- ACTIVITY -
Pictures excluded, copy every record that follows exactly as it appears.

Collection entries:
******
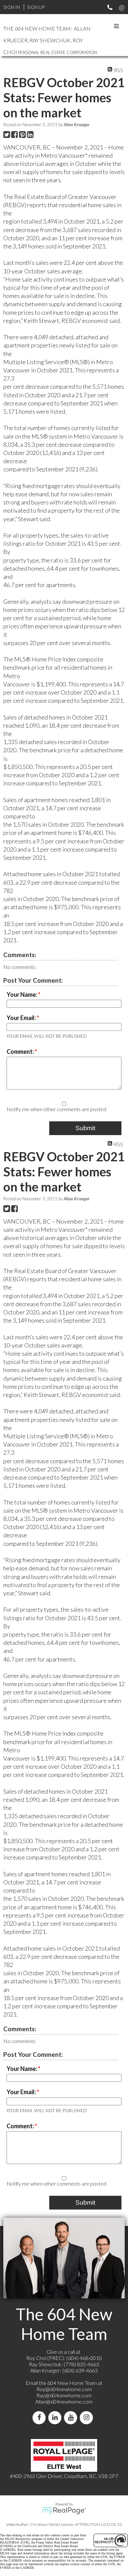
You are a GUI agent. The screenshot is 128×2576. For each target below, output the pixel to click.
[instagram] (88, 2417)
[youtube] (72, 2417)
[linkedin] (56, 2417)
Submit (85, 1128)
******
- RESULT -
You are a GUI agent. The screenshot is 128×2576. For each target below, output the pixel to click.
[instagram] (88, 2417)
[youtube] (72, 2417)
[linkedin] (56, 2417)
Submit (85, 1128)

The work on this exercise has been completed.